Стихи его с тех пор побеждают время вот уже свыше ста лет, они — сокровищница филологов и биографов, блестящие номера певцов и певиц, отрада юношей и влюбленных, предмет почтительных размышлений самых мудрых людей его народа. Они будут жить долго, порукой тому их искренность и пылкость чувства, и порукой тому их язык. Ибо для поэта язык не функция и средство выражения, а священная субстанция, как для музыканта — звуки, для живописца — цвет.
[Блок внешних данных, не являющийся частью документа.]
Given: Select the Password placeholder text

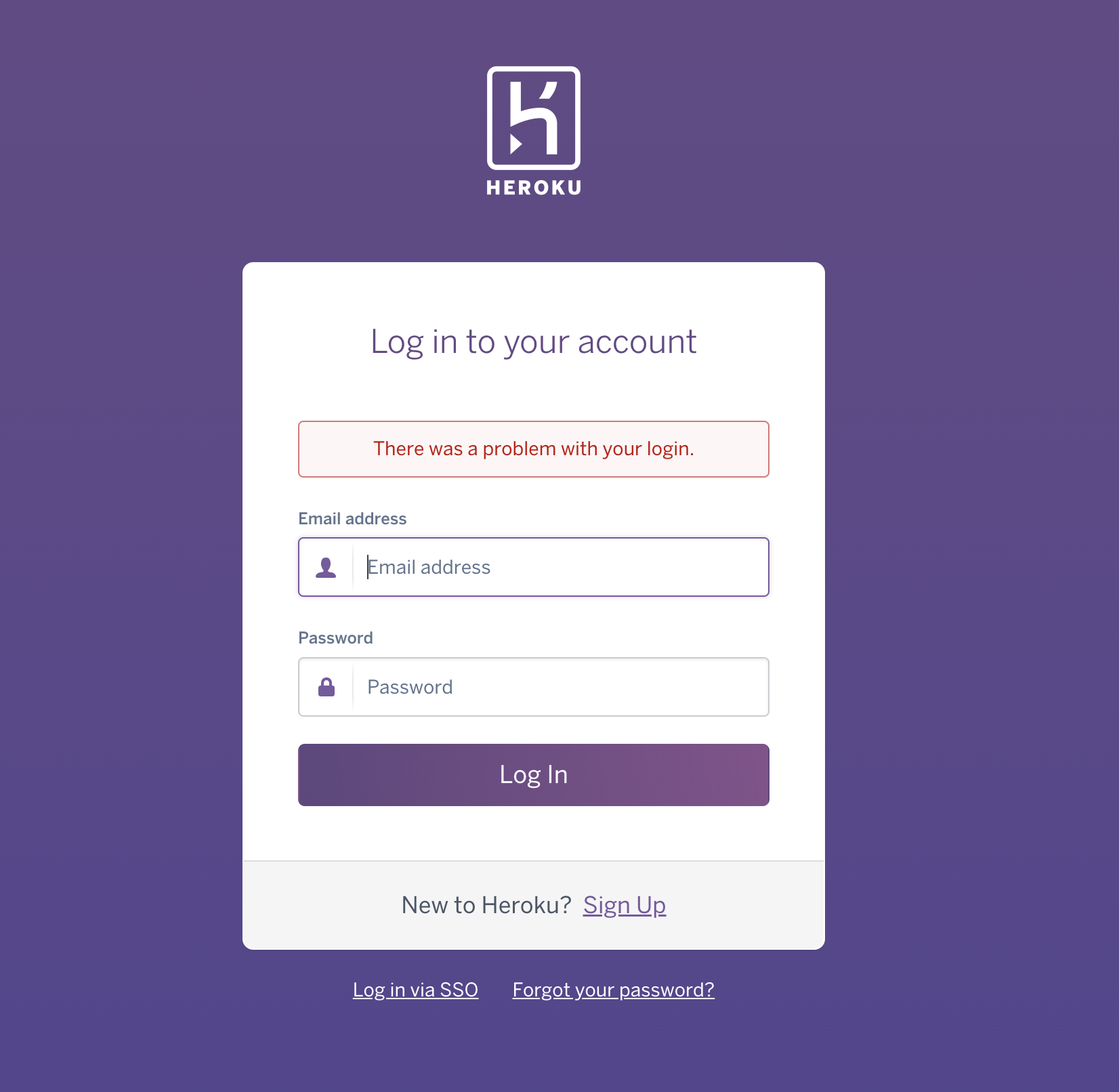Looking at the screenshot, I should coord(410,687).
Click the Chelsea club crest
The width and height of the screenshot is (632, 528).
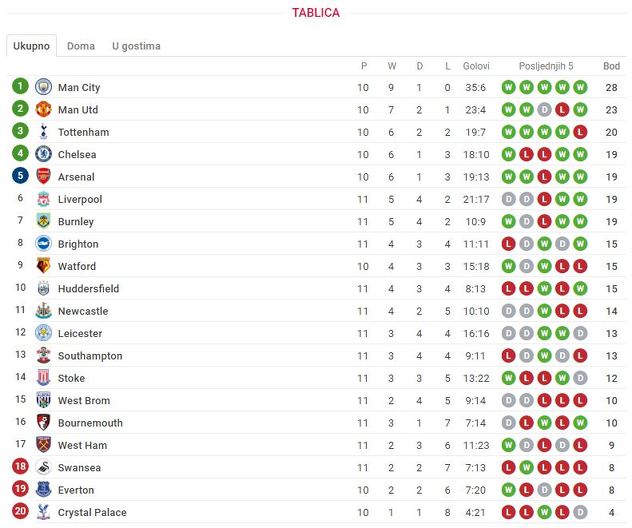tap(43, 154)
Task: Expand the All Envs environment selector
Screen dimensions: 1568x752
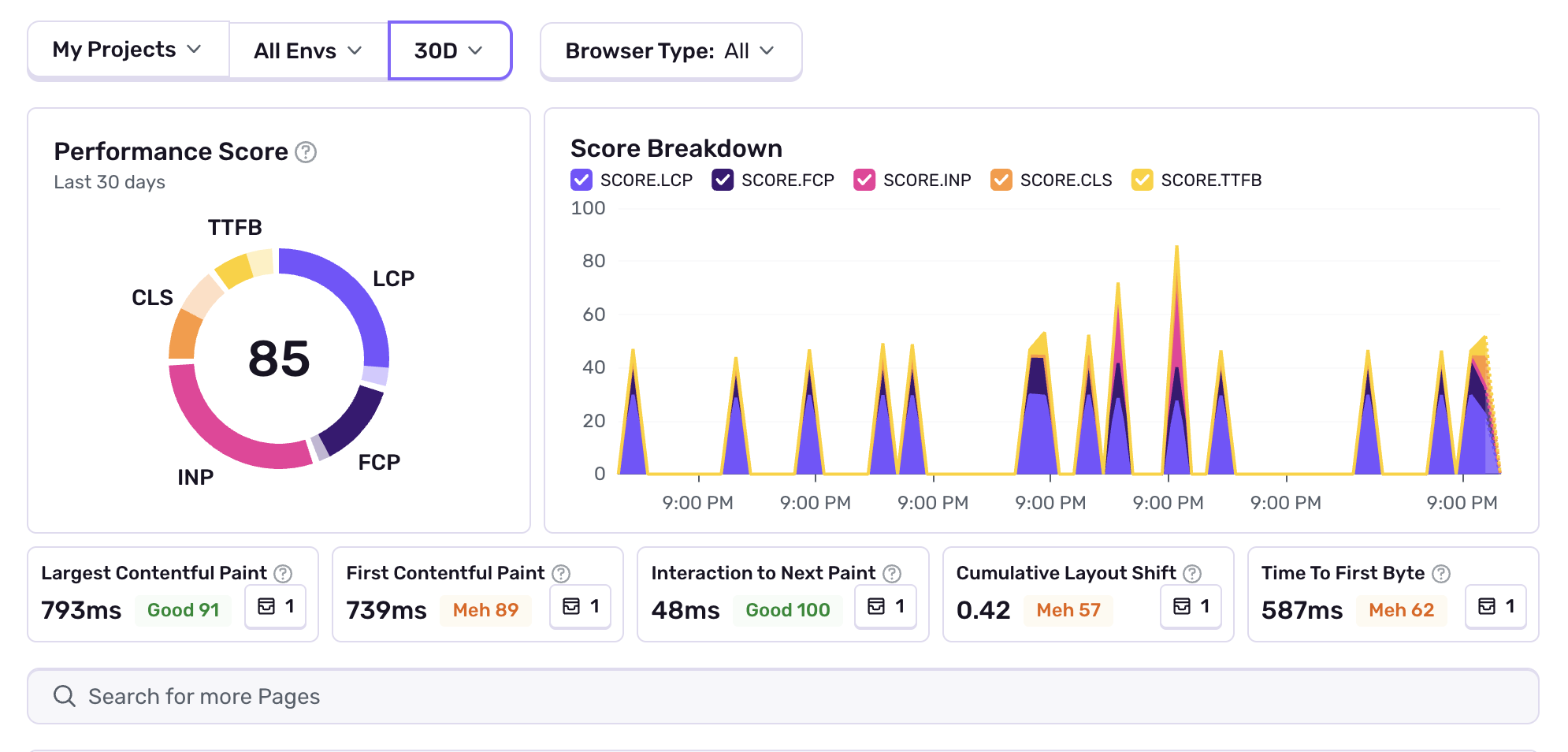Action: pos(308,51)
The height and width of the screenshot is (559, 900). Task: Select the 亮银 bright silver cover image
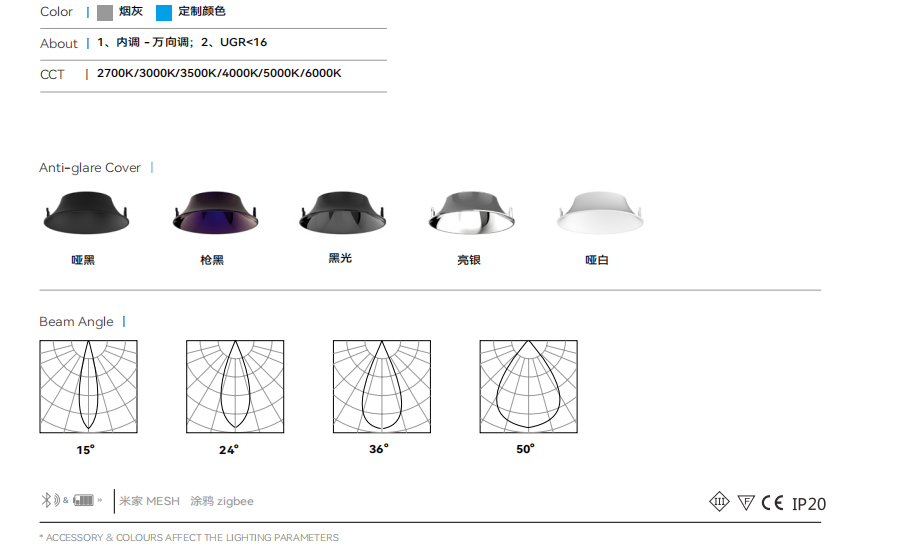(x=471, y=212)
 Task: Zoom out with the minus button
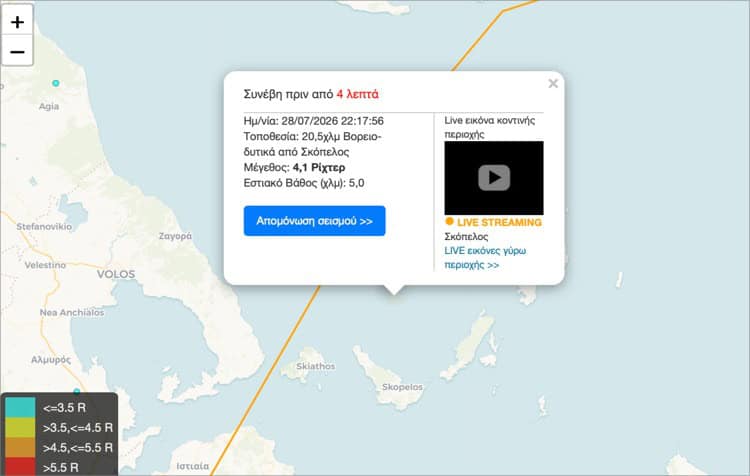(17, 51)
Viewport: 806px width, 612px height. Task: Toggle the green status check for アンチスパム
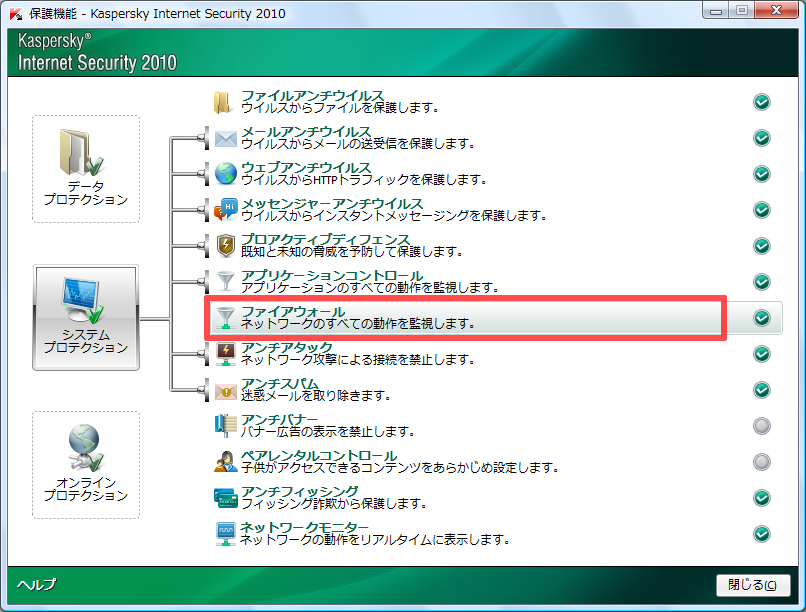[762, 390]
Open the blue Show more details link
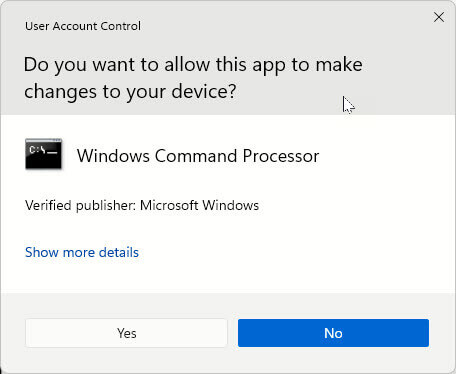 (82, 252)
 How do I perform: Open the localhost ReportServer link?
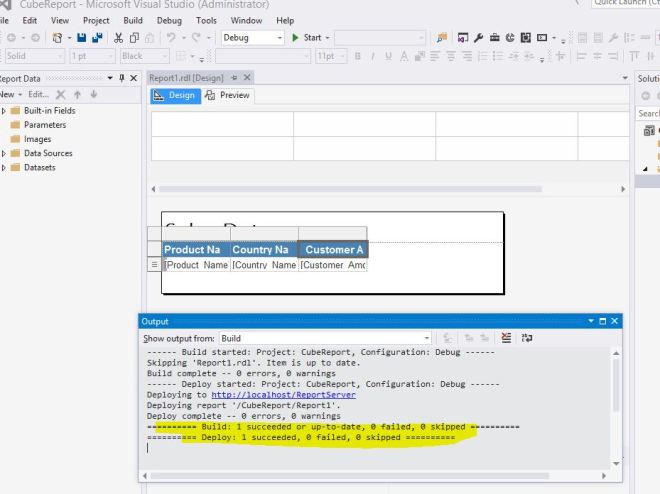(x=283, y=395)
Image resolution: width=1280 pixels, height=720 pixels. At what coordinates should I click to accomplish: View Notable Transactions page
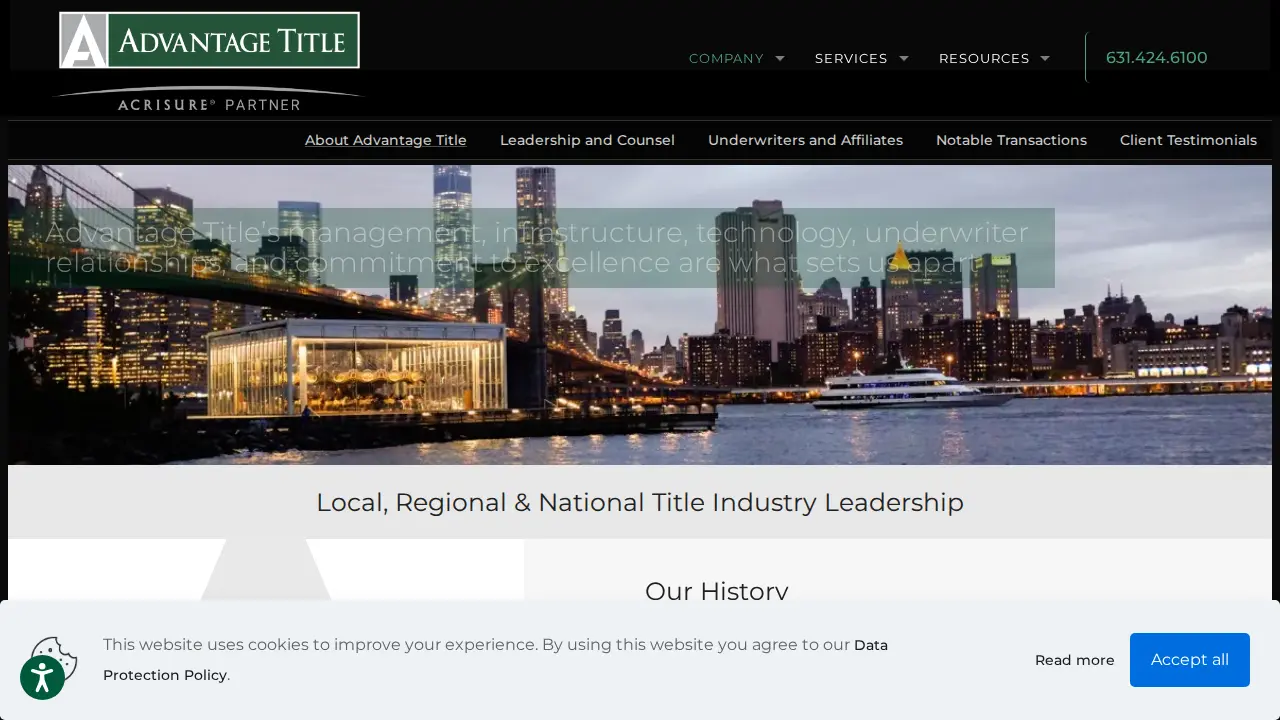[1011, 140]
В стихах Гете много связанного с эпохой и преходящего. И многое принадлежит только рококо, только Просвещению, только классицизму, только бидермейеру, к этому мы мало-помалу охладеваем. Но остаются отборные стихи, которые со временем, кажется, открывают нам все больше и воздействуют все сильнее, читая которые, мы даже на миг не допускаем, чтобы люди когда-нибудь могли их забыть.
1932
* * *
Многое отделяет сегодняшний день от того времени, когда имя Гофмана было у всех на устах и книги его знал каждый. Сегодня нам едва ли вполне понятна и близка его блестящая, непревзойденная ироническая манера и изысканная смесь обыденности и сказки; великими мастерами смешивать их были Людвиг Тик и он, Э. Т. А. Гофман. Однако исчезновение интереса к Тику понятней, чем пренебрежение Гофманом. Если изящество, изнеженная мягкость и тонкая ирония Тика дарит усладу лишь подлинным ценителям, то у Гофмана пылающая фантазия и реалистическое мастерство рассказчика смешаны столь крепко и удачно, что чтение его книг может доставить редкостное наслаждение даже самой широкой публике. Тик — краснобай и насмешник, Гофман — рассказчик и юморист. Продолжать сравнение не имеет смысла, так как демонической силе Гофмана, его власти над ужасным и призрачным, волнующим до глубины души, пугающим всеми возможными страхами, немыслимо искаженным и все же органичным и живым миром фантазии, решительно невозможно противопоставить в творчестве Тика что-либо хотя бы приблизительно равноценное. Мне доводилось читать о творце «Ночных рассказов», что иногда, глубокой ночью, когда он писал свои страшные новеллы, демоны, созданные им же самим, приводили его в ужас, его сердце сжималось, и, спасаясь от этих фантастических видений, он закрывал глаза руками и поневоле бросал работу.
1900
«ЖИТЕЙСКИЕ ВОЗЗРЕНИЯ КОТА МУРРА»
Этот потрясающий «Кот Мурр» и в наши дни остается приятнейшей книжкой, и его житейская мудрость ничуть не устарела. Но, как мы знаем, «Кот Мурр» — двойная книга, ведь в ней мы находим не только занятные воззрения на жизнь, изложенные премудрым котом, но еще и историю капельмейстера Иоганна Крейслера, записанную на случайных макулатурных листах. Крейслер же, вне всякого сомнения, самый чудесный, таинственный, исполненный самого жаркого огня персонаж во всем творчестве Гофмана. Все, что рассказано о музыке немецкими романтиками, озарено неиссякаемым светом священного духа этого гофманского героя, великолепного Крейслера, достойного величайшей, бесконечной любви. Им восхищались в юности Роберт Шуман и Рихард Вагнер, для них он был вечным источником утешения, понимания, энтузиазма. И даже если бы Гофман не написал ничего, кроме «случайных макулатурных листов», которые беспорядочно перемешал с писаниями своего кота Мурра, он и тогда был бы одним из великих немецких писателей. В иные десятилетия нашей истории, наверное, никому на свете не пришло бы на ум, что такие вещи, как «Кот Мурр» переживут, например, германскую армию, монархию и военную экономику; однако вышло именно так.